[Dataset excerpts]
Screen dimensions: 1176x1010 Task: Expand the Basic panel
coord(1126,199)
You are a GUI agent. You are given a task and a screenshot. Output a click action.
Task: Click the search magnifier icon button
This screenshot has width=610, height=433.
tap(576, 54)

- **Problem details**:
Restate the data exactly, keeping every line intact.

- **Task output**:
Screen dimensions: 1176x1010 Task: Expand the Basic panel
coord(1126,199)
You are a GUI agent. You are given a task and a screenshot. Output a click action.
Task: Click the search magnifier icon button
This screenshot has width=610, height=433.
tap(576, 54)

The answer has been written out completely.